Letztlich fanden sich trotz behördlicher Untersagung vermutlich mehr als 10.000 Menschen in der Wiener Innenstadt ein. Die Polizei stellte am Anfang zaghafte und letztlich erfolglose Versuche an, um die sich am Ring (auf der Höhe des Heldenplatzes) versammelte Menschenmenge einzukesseln bzw. am Formieren einer Demonstration zu hindern. Doch die von den organisierten FaschistInnen und Fußallhooligans angeführte Menschenmenge schaffte es, sich aus der Umklammerung der Polizei zu befreien, und startete eine stundenlange Demonstration einmal rund um die Wiener Innenstadt. Die Polizei verhielt sich nach anfänglichen Verhinderungsversuchen wie gegenüber einer normalen angemeldeten Demonstration. Die DemonstrantInnen wurden weitgehend begleitet, teilweise sogar sich selbst überlassen. Der Verkehr in den Seitenstraßen wurde so geregelt, dass die Demonstration ungehindert ihren Weg gehen konnte und kleinere antifaschistische Blockaden innerhalb von Sekunden von WEGA (Wiener Einsatzgruppe Alarmabteilung) und Co. aus dem Weg geräumt wurden. Erst nach 5 Stunden ungehinderter Demonstration durch Wien stellte die Polizei – vermutlich um zumindest etwas an Gesicht zu wahren – die Identitäten von den letzten verbliebenen DemonstrantInnen fest und das, nachdem der allergrößte Teil der DemonstrantInnen schon unbehelligt den Heimweg angetreten hatte. Gegen Ende bedankten sich noch TeilnehmerInnen bei der Polizei für ihr freundliches Vorgehen.

Was tun?

Der 31. Jänner war für die Bewegung ein klares Signal der Stärke. Seit Jahren gab es nicht so ein offenes und ungehindertes Auftreten der faschistischen und neonazistischen Szene in Österreich. Sie konnte über weite Teile die Demonstration anführen. Für die Linke und die ArbeiterInnenbewegung braucht es deshalb eine klare Antwort auf diese Gefahr von rechts.

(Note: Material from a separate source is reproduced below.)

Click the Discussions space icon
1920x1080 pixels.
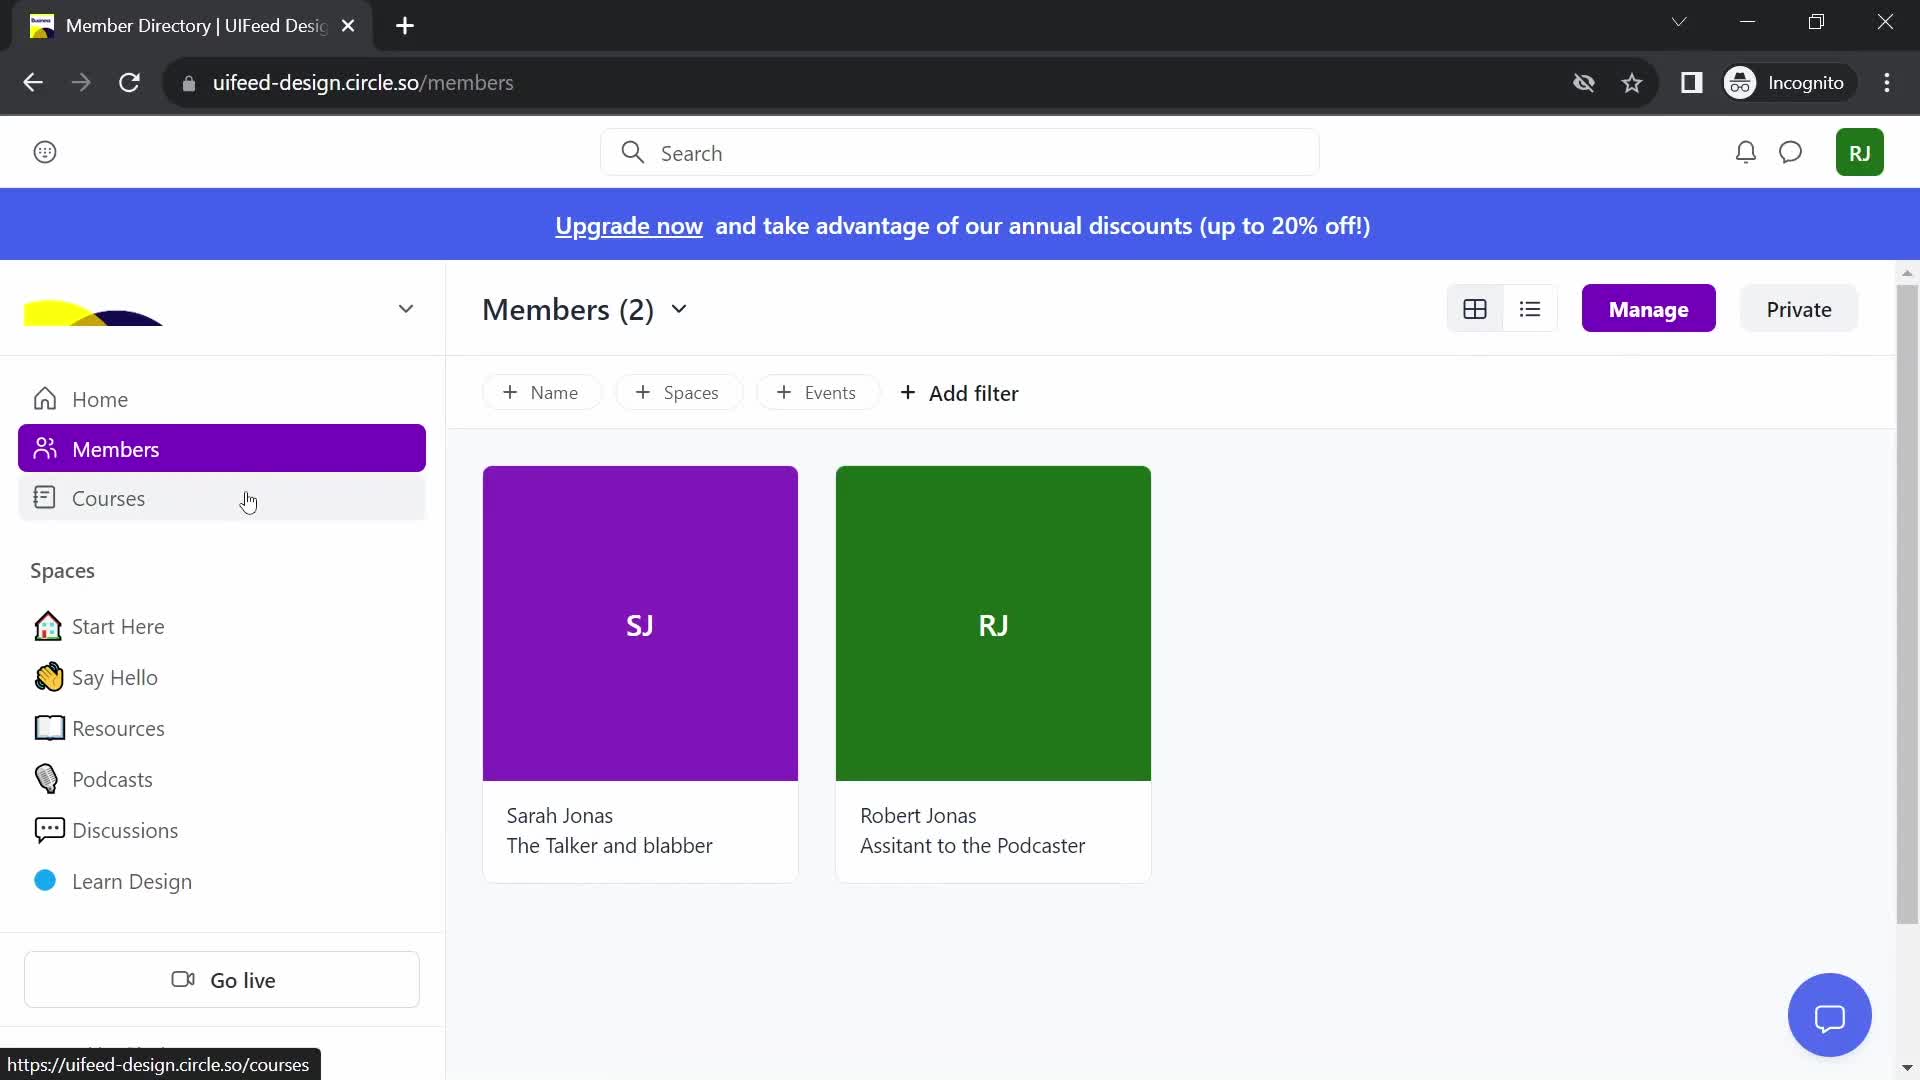[x=46, y=828]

Auf der einen Seite braucht es ein klares Entgegentreten gegen die rechten Teile der Bewegung und das auch auf der Straße. Das mehr oder weniger offene Auftreten von FaschistInnen und Neonazis darf nicht unbeantwortet bleiben, auch wenn sie nur Teil einer größeren Bewegung sind. Überall wo FaschistInnen offen auftreten, müssen wir uns ihnen in den Weg stellen und sie im Idealfall von der Straße vertreiben. Ein Teil der Taktik gegenüber der Bewegung ist ganz einfach klassischer Antifaschismus. Das darf aber nicht dazu führen, dass die gesamte Bewegung deswegen zu einer faschistischen umgetauft wird. Vielmehr ist sie eine kleinbürgerliche, populistische Massenbewegung mit einem faschistischen Flügel, der in der Tendenz stärker und wichtiger wird.

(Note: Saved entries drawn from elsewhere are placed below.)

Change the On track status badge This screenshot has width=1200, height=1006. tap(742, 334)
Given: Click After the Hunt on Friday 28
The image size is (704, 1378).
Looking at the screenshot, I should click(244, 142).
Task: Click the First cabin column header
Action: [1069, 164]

Darüber hinaus braucht es aber auch eine klare Alternative zur aktuellen fatalen Regierungspolitik. Wenn auf der einen Seite der Wintertourismus weiter aufrechterhalten wird und gleichzeitig dazu die Regierung den Kampf gegen die Pandemie fast ausschließlich in die eigenen vier Wände verlegt, ist klar, dass etwas falsch läuft. Einschränkungen bzw. verpflichtende Maßnahmen am Arbeitsplatz gibt es so gut wie nicht. Das wird großteils den Unternehmen selbst überlassen. Wir fordern ein Ende der verlogenen Pandemiebekämpfung der schwarz-grünen Bundesregierung. Stattdessen braucht es die Schließung aller nicht notwendigen Bereiche der Wirtschaft, bis die Fallzahlen ein Niveau erreicht haben, wo durch effektives „Test and Trace“ das Virus zur Gänze ausgemerzt werden kann. Es braucht eine Existenzsicherung und eine Erhöhung des Arbeitslosengeldes. Gleichzeitig treten wird klar für die Verteidigung der demokratischen Rechte – inklusive auf Demonstrations- und Versammlungsfreiheit – ein. Denn wie das Wochenende 30./31. Jänner gezeigt hat, schränkt der Staat nicht einfach nur Demonstrationen von MaskenverweigererInnen ein, sondern genauso von Linken. Darüber hinaus dürfen die Kosten der Krise nicht auf die Allgemeinheit abgewälzt, sondern müssen von Reichen, die in der Krise ihr Vermögen nochmal deutlich steigern konnten, gezahlt werden. Nur wenn es die Linke schafft, eine klar Perspektive weisende, von der Regierung unabhängige Position zur Eindämmung der Pandemie zu entwickeln, ist es möglich die von Covid-19 und Wirtschaftskrise Betroffenen nicht den Rechten zu überlassen.